• [CHALLENGE] Pick out each line of the material that contains the word "Open" and copy it in full.

• [RECORDS SUPPLIED]
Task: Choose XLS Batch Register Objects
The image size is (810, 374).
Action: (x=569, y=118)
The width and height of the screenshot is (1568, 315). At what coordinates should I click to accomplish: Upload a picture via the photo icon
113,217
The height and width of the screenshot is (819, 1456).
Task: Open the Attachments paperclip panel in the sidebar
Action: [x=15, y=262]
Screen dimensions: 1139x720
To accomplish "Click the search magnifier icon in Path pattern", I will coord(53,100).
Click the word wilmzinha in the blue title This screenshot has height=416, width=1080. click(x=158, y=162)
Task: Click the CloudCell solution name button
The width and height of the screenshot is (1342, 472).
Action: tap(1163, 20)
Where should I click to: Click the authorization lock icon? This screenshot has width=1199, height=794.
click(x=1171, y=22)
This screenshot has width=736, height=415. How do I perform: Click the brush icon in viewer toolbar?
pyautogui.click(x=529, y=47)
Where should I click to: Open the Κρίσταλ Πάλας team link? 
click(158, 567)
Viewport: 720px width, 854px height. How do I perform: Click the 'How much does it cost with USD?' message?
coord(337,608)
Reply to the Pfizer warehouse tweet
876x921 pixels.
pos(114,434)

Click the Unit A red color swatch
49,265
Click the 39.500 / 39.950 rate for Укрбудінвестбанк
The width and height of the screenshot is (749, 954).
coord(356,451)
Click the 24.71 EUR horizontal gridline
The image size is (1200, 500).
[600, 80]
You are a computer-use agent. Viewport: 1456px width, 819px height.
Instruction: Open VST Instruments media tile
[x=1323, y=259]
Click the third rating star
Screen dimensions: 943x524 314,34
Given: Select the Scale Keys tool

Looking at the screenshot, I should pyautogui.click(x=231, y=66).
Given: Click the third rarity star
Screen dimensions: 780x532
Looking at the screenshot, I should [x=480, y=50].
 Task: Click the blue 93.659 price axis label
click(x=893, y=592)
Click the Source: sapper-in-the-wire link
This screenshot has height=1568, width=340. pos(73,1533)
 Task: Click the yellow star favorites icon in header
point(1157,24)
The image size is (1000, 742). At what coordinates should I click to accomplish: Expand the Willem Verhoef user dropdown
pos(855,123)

• [REPLY TO THE EXERCISE]
Task: Open the Attachments paperclip panel in the sidebar
Where should I click to: Open the Κρίσταλ Πάλας team link? 
Instruction: Open VST Instruments media tile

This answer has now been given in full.